Doğu Karadeniz İhracatçılar Birliği (DKİB) verilerinden derlediği bilgilere göre, yılın ocak-eylül döneminde 3 bin 88 ton çay ihracatı karşılığında 10 milyon 771 bin 525 dolar gelir sağlandı.
Geçen yılın aynı döneminde ülkeden 2 bin 35 ton çay ihraç edilerek 8 milyon 309 bin 185 dolar kazanılmıştı. Böylece, çay ihracatı geçen yılın aynı dönemine göre miktar bakımından yüzde 52, değer bakımından yüzde 30 arttı.
Çay ihracatında 4 milyon 499 bin 382 dolarla Belçika ilk sırada yer aldı. Bu ülkeyi 1 milyon 457 bin 974 dolarla Almanya, 1 milyon 70 bin 201 dolarla KKTC izledi.
BÖLGE İHRACATI YÜZDE 44 ARTTI
Doğu Karadeniz’den ise yılın ocak-eylül döneminde 23 ülkeye 2 bin 170 ton çay ihraç edilerek, karşılığında 6 milyon 158 bin 440 dolar kazanç sağlandı.
Bölgeden geçen yılın aynı döneminde bin 343 ton çay ihracatı yapılmış, 4 milyon 276 bin 598 dolar gelir elde edilmişti. Böylece, söz konusu dönemde bölgeden yapılan çay ihracatı da geçen yılın aynı dönemine göre miktar bazında yüzde 62, değer bazında yüzde 44 artış gösterdi.
Doğu Karadeniz’den yapılan ihracatta da 4 milyon 456 bin 24 dolarla Belçika ilk sırada yer aldı. Belçika’yı 364 bin 895 dolarla KKTC, 353 bin 184 dolarla ABD takip etti.
“ÜLKE ÇEŞİTLİLİĞİNDEKİ ARTIŞ SEVİNDİRİCİ”
DKİB Yönetim Kurulu Başkan Yardımcısı ve Çay Sektör Komitesi Başkanı Şaban Turgut, AA muhabirine yaptığı açıklamada, çay ihracatında ülke çeşitliliğinin her geçen yıl arttığını, bunun sevindirici olduğunu söyledi.
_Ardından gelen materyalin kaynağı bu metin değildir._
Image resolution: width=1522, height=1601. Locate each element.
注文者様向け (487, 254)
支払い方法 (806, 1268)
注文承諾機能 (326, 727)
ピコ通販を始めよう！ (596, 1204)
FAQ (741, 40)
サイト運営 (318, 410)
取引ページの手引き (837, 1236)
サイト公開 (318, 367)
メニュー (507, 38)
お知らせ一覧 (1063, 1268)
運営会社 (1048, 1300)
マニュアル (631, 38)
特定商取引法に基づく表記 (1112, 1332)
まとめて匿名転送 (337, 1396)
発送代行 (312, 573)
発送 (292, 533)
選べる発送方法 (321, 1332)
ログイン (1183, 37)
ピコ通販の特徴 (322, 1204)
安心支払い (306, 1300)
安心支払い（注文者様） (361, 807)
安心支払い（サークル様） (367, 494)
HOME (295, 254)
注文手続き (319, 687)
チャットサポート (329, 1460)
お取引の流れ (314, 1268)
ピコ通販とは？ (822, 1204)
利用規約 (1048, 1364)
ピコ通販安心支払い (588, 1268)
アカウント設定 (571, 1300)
Türk çayının yurt dışı pazarlarda bilinilirliğinin artmasında ÇAYKUR’un uluslararası gıda fuarlarına katılarak tanıtım yapmasının etkili olduğunu ifade eden Turgut, tanıtıma daha fazla önem verilmesi gerektiğini belirtti. Turgut, “Özel sektör markalarımızın da dünyanın önde gelen gıda fuarlarına katılım sağlayarak tanıtım yapmalarıyla çay ihracatımız daha üst rakamlara ulaşacaktır.” dedi.
Ülkelerin damak tadına uygun ürün üretilmesinin de önemli olduğunu dile getiren Turgut, “Her ülkenin damak tadı ve ambalaj tercihlerine göre inovatif ürünler geliştirmek ve üretmek gerekiyor. Bu konuya da çok önem verilmesi ve geç kalınmadan gerekli çalışmaların yapılması önemli.” diye konuştu.
Turgut, yenilikçi ürünler geliştirilmesi konusunda firmalara, üniversitelerle iş birliği yapmalarını, Sanayi ve Teknoloji Bakanlığı ve TÜBİTAK’ın hibe fonlarından yeterli düzeyde yararlanmalarını ve Ar-Ge birimleri kurmalarını önerdi.